Wir gingen zuerst nach oben. Oben wurden wir von einer Verkäuferin erwartet, die uns die ganze Zeit verfolgte, nachdem wir ihr gesagt hatten, dass wir uns nur mal umschauen wollten. Der Raum war groß wie ein Saal und wir waren mit der Verkäuferin alleine. Der Holzboden war neu und hart. Jeder Schritt klang wie ein Klopfen. Es gab alles, was es in einem Delikatessengeschäft, in einem Laden für Geschirr, Porzellan, in einem Laden für Küchenwerkzeuge, in einer Weinhandlung, in einer Boutique für kleine und teure Präsente gibt. Nur alles auf einmal. Und die ganze Zeit über war unsere Verfolgerin uns dicht auf den Fersen. Ihr Gesicht entspannte sich erst, als wir uns für einen Flaschenöffner entschieden, der die Form eines Haifisches hatte. Bis zu diesem Augenblick war sie die Museumswärterin gewesen, die in jedem Besucher einen potentiellen Dieb erkennt. Wir wechselten ein paar Unverbindlichkeiten mit ihr und erklärten, dass wir den Flaschenöffner einem Freund mit Haiphobie schenken würden. Sie nickte, wollte jetzt aber mit uns nach unten zum Zahlen gehen. An der Kasse ließen wir uns das Geschenk einpacken und entschlossen uns, noch eine Kleinigkeit zu essen.

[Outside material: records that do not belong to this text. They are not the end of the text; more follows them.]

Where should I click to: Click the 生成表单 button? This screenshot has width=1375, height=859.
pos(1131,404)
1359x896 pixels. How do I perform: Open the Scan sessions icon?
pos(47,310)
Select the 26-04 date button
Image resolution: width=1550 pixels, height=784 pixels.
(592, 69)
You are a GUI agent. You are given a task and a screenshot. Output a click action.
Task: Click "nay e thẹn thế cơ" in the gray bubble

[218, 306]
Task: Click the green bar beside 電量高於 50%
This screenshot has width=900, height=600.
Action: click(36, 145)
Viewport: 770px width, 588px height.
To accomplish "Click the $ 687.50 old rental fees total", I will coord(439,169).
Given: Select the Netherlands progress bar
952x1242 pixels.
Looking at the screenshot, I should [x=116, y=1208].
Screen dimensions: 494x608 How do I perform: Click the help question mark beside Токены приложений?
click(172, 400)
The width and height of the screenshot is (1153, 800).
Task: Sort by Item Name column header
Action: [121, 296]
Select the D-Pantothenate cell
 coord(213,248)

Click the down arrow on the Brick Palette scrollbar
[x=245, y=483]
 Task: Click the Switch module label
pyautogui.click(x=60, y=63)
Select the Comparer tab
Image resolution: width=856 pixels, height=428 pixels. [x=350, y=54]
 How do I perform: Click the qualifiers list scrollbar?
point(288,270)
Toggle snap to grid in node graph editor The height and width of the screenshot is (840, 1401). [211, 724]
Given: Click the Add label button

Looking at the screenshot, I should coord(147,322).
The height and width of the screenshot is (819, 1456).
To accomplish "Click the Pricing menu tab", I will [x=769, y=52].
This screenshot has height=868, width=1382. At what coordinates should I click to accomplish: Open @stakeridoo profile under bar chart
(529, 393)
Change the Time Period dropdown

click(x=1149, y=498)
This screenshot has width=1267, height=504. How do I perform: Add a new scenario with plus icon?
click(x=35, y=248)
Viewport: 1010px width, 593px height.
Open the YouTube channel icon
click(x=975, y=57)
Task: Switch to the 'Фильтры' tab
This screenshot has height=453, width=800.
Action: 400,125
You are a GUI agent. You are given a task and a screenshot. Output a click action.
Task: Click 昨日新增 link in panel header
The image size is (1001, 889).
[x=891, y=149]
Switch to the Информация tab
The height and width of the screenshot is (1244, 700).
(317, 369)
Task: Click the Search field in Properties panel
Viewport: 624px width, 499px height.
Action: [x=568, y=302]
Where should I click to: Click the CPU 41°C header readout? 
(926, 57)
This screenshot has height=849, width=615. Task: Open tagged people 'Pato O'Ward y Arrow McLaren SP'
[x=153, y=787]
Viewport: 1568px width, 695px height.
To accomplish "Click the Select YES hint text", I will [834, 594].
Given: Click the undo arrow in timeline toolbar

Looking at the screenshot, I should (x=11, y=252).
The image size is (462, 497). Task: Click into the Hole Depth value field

„Nudeln oder eine kleine Vorspeise”, sagte ich, „was hälst du davon?”
„Die haben leckere Vorspeisen hier in der Vitrine”, sagte sie während ich zahlte und eine
Visitenkarte einsteckte, auf der, der Name des Ladens stand.
Die Teller wurden uns an einem kleinen, runden Tisch serviert, der im hinteren Bereich des Ladens neben einem zweiten runden Tisch stand, an dem auch Leute saßen. Wir aßen und tranken Chardonnay dazu, und am Schluss noch einen Espresso, der aber nicht der Rede wert war. Es gab auch sehr gute Whiskys und Whiskeys zu kaufen und schottisches Mineralwasser für acht Mark die Flasche. Der Laden hatte sich inzwischen mit Menschen gefüllt, die aus dem Regen kamen und sich neugierig umschauten. Die Museumswärterin erklärte ihnen, dass es oben noch mehr zu sehen gäbe.
– – –
Wir blieben in der Judengasse und wurden von einem anderen Laden angelockt. Hinter der gläsernen Theke stand ein schwarz gekleideter Jüngling mit glänzendem, schwarzem Haar, der einen Kunden beriet. Es roch irgendwie orientalisch; nach Perserteppichen, Duftölen und Gewürzen. In einem Glasregal standen kleine Fläschchen mit bunten Flüssigkeiten. Auf den Etiketten standen Namen bekannter und berühmter Parfums.
„Unsere Düfte sind alle ohne Alkohol”, sagte der Jüngling zu uns. „Völlig unbedenklich für die Haut.”
Er griff nach einem Fläschchen, zog den Glasstöpsel ab und tupfte ihr davon auf den Puls am Handgelenk.
„Unsere Düfte sind alle mit Öl gemacht, darum sind sie auch nicht verschraubt, weil kein Alkohol verfliegen kann, und sie sind besser für die Haut. Gefällt Ihnen der Duft? sagte er, als sie an ihrem Handgelenk schnüffelte.
„Und für Sie vielleicht…”, er griff nach einem zweiten Fläschchen, auf dem Boss zu lesen stand.
Ich roch an meinem Handgelenk und fand es ziemlich stark.
„Kriegen Sie keinen Ärger, wenn Ihre Düfte bekannte Markennamen tragen?” fragte ich ihn.
„Der Duft bleibt mindestens vierundzwanzig Stunden”, sagte er nur. „Anders als beim Alkohol, der verfliegt.”
Ich versuchte den Jüngling wieder loszuwerden und schaute interessiert auf Gewürze, die in kleinen, weißen Stoffbeuteln, die offen waren, hübsch bunt aussahen.
„Das da ist das teuerste Gewürz, das es gibt”, sagte er und zeigte auf ein Säckchen mit gelbem Pulver.
„Safran”, sagte ich, ohne ihn dabei anzuschauen. Ich fand mich unfreundlich, aber der Jüngling war wie ein schwerer orientalischer, öliger Duft, den ich nicht erst nach vierundzwanzig Stunden wieder loswerden wollte.